> _ФРАГМЕНТ ДОКУМЕНТА_:
--------------------------------

Виталий Косенюк. Мелодия для флейты
Когда искали наставника на формирующийся “Спартак”, кандидатура Виталия Косенюка подошла идеально. Коренной брестчанин, интеллигент, десять лет в столице. По теоретической подкованности и широте кругозора, говорят, соответствовал главной команде республики, но то было время авторитета Москвы, откуда везли тренеров и футболистов. Имелось и еще одно “но”, перекрывавшее дорогу к ответственной работе.
Он окончил “школу повшэхну”, семилетку в польском тогда Бресте, одновременно со старшим братом — на два года раньше сверстников. Денег в семье не хватало, и отец определил сначала старшего сына, устроив в “школу тэхничну”, ныне железнодорожный техникум. Шедший с опережением Виталий, решили, подождет. А он, не предупредив, сам отправился в лучшую в городе “паньствову гимназию”, куда почти не брали православных, и блестяще сдал испытания. Так родителям пришлось тянуть двоих. Витэк, едва доходивший одноклассникам до плеча, при отличной учебе нес и реноме музыканта — играл на флейте в оркестре.
Когда в 1939-м пришли советы, гимназисты почувствовали разницу. Это было как расширение лиги, если бы места в элите получили все желающие. Всеобщее среднее хорошо в идеале, на деле же ушедшие в программе вперед были вынуждены возвращаться к пройденному. С математики и литературы акцент сместился на предметы, связанные с идеологией.
Стало много внеклассной работы. Активизировались кружки, спортивные секции, была взята под особый контроль подготовка к новым — октябрьским и майским — праздникам. Виталий ударился в спорт, тем более что в Доме физкультуры познакомился со своей первой юношеской любовью, дочерью известного в городе адвоката Криницкого. Марине, как многим подросткам, новая власть нравилась, девочка танцевала главные партии в школьном балете и тянула в хоре “Широка страна моя родная”.

--------------------------------

> _ИСХОДНЫЕ ДАННЫЕ_:
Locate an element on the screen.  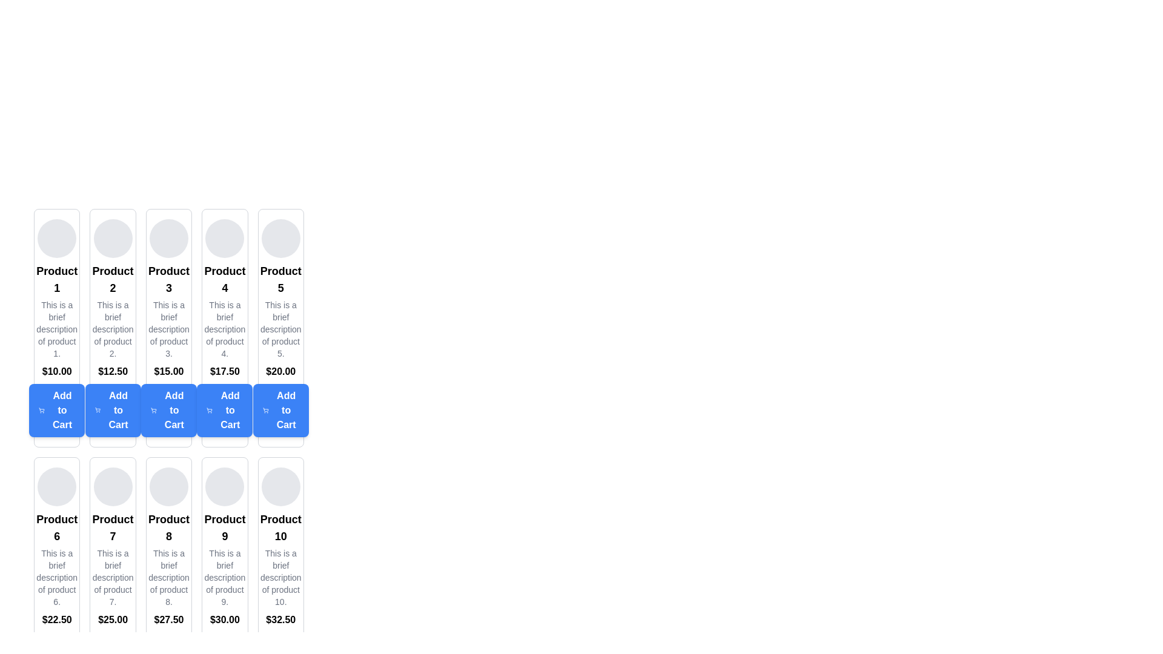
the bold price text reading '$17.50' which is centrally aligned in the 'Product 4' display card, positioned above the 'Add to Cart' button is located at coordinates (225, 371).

--------------------------------

> _ПОРЯДОК РАБОТЫ_:
(1) Перепишите часть текста о Виталии Косенюке от слов "Виталий Косенюк. Мелодия" до слов "к ответственной работе.", поменяв "наставника" на "тренера".
(2) Продолжите текст о Виталии Косенюке, начав сразу после его последнего предложения.

> _ОТВЕТЫ ПО ЗАДАНИЯМ_:
(1)
Виталий Косенюк. Мелодия для флейты
Когда искали тренера на формирующийся “Спартак”, кандидатура Виталия Косенюка подошла идеально. Коренной брестчанин, интеллигент, десять лет в столице. По теоретической подкованности и широте кругозора, говорят, соответствовал главной команде республики, но то было время авторитета Москвы, откуда везли тренеров и футболистов. Имелось и еще одно “но”, перекрывавшее дорогу к ответственной работе.

(2)
А потом Криницких вывезли, как вывезли многих представителей интеллигентской среды, способной воздействовать на умы. Главу семьи посадили, а жену, преподавательницу черчения, и двух дочерей препроводили в вагон товарняка, снаряженного на Казахстан. Узнав, что Криницких вывозят, Виталий бросился на Брест-Восточный и там бегал вдоль эшелона, выкрикивая фамилию. Марину подсадили к зарешеченному окошку под крышей вагона, и они смотрели друг на друга сквозь застилавшую глаза пелену. Вернувшись домой, Виталий до позднего вечера сидел за сараем, уткнувшись лицом в руки. Он пережил потрясение, как многие на присоединенной территории — и, как многие же, после немецкой оккупации защищал Страну Советов на фронте.
В войну Виталий помогал партизанам: в лес ушел старший брат, при первых советах записавшийся в комсомол. Обывателям приходилось лавировать, уживаться с оккупантами днем и с партизанами ночью, неповиновение грозило пулей. Виталия с ребятами его возраста немцы включали в “вэркдинст” — рабочий отряд, разбиравший завалы и выполнявший трудовую повинность. Партизаны давали свои задания, и однажды парень едва не засыпался: ехал из города на велосипеде, а из штанины возьми и выкатись граната совсем недалеко от поста.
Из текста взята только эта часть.